Однажды в город Гаммельн пришли крысы. Они причиняли жителям города неисчислимые бедствия. Но вот в Гаммельн явился крысолов, взявшийся избавить горожан от беды. Магистрат заключил с ним договор, по которому город обязался выплатить крысолову столько денег, сколько он сможет унести, если он сумеет избавить город от крыс. Получив обещания магистрата, Крысолов начал играть на своей волшебной флейте. И тогда все крысы Гаммельна вышли из своих нор, и Крысолов вывел их за город, и привёл к реке Везер. Влекомые волшебной флейтой, крысы вошли в реку и утонули.

Однако жадный магистрат не захотел платить Крысолову — ведь крыс в городе уже не было.

Крысолов жестоко отплатил жителям Гаммельна за обман. Он снова заиграл на волшебной флейте, и тогда все дети из Гаммельна пошли за ним. Они никогда больше не вернулись, и навсегда исчезли из Гаммельна.

Вот так вот.

Из других источников мы знаем об этом сюжете ещё кое-что. Во-первых, по роду занятий Крысолов — вовсе не профессиональный борец с грызунами, а бродячий музыкант, персонаж в европейской культуре крайне непростой (здесь уместно вспомнить, что мы когда-то поняли о Бременских музыкантах). Во-вторых, по некоторым данным, дети, в отличие от крыс, исчезли не насовсем.

Когда были они маленькими детьми, увёл их из родного города человек в зелёной одежде, игравший на дудке. Видно, был это сам дьявол, потому что завёл он их прямо в глубину высокой горы. Но не хватило у него власти, чтобы загубить невинных детей, и после долгих скитаний во мраке прошли дети сквозь гору и очутились в безлюдном, диком месте.

Тогда из лесу пришли лани и кормили самых маленьких своим молоком. Без труда приручались дикие козы. Сначала жили дети в шалашах, а потом стали строить город. И легко поднимали они огромные камни, словно камни сами хотели сложиться в стены и башни…

И ладно бы просто город они построили. А то ведь, согласно нескольким независимым источникам, чуть ли не рай на земле — то ли «город радости и счастья», то ли «город, лишённый греха», везде по-разному.

Что понятно сразу, «навскидку»?

Во-первых, крысы. То, почему рост их поголовья так беспокоит жителей средневекового немецкого городка, имеет подразумеваемую-умалчиваемую причину: чума. Они — основные разносчики чёрной смерти, и мечта об избавлении от крыс — это мечта об избавлении от неё навсегда.

Очень интересный вопрос — почему же тогда магистрат нарушил обещание и не заплатил Крысолову? Только ли дело в жадности, как говорят источники? Ой ли. Судя по всему, проснувшаяся вдруг в лучших людях гаммельнской ратуши жадность — сублимация совсем другой, «вытесненной» реакции на произошедшее с крысами.
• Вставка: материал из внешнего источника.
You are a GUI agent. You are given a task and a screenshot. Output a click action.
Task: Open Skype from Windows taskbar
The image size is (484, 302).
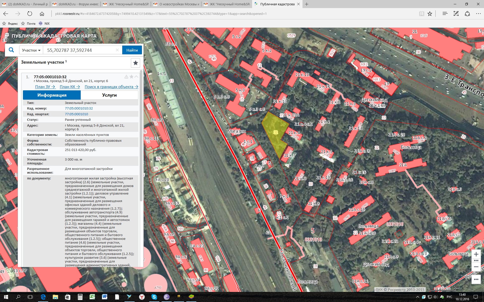(154, 297)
Я думаю вот как. Понятно же, что к тому моменту, когда Крысолов появился и предложил свои услуги, жители уже перепробовали массу способов извести хвостатых. И ловушки, и коты, и извращённые фокусы с выращиванием «королей крыс» — каннибалов крысиного племени. Скорее всего борьба с крысами была сложноорганизованной, рутинной, отнимающей у многих людей кучу времени и сил деятельностью. И когда пришёл «специалист», предложив свои услуги, бонзы магистрата рассчитывали, что он будет возглавлять и координировать эту работу. Он же нашёл куда более быстрое, лёгкое и элегантное решение.

Это можно назвать «проблемой инноватора». То, почему первого изобретателя бетона в его же собственном изобретении и замуровали заживо; понятное дело, единодушным решением гильдии каменщиков. Признать успех Крысолова — а выплата гонорара есть, несомненно, и акт признания успеха — означает в глубине души почувствовать себя круглыми дураками. Всем, кто тратил столько времени, сил и средств на проблему, которая, оказывается, имеет настолько простое, быстрое и недорогое решение. Собственно, в основе их нежелания платить — твёрдая уверенность, что весь его успех с крысами это какое-то жульничество.

Во-вторых, дети. Если крысы — это воплощённая смерть, то дети — это, наоборот, воплощённое будущее. В одной из версий сказки слепой странник, придя в Гаммельн спустя сколько-то лет, попадает в город стариков. Это, как минимум, странно. Взрослые, половозрелые жители города вполне могли нарожать ещё детишек — их-то дудка не затронула. Значит, Крысолов лишил город не просто детей, а детства как такового, того счастья и той надежды, которую принято связывать с детьми. И не просто лишил, а утащил её куда-то в другое место — в итоге город, построенный ушедшими гаммельнскими детьми, оказался чуть ли не раем земным.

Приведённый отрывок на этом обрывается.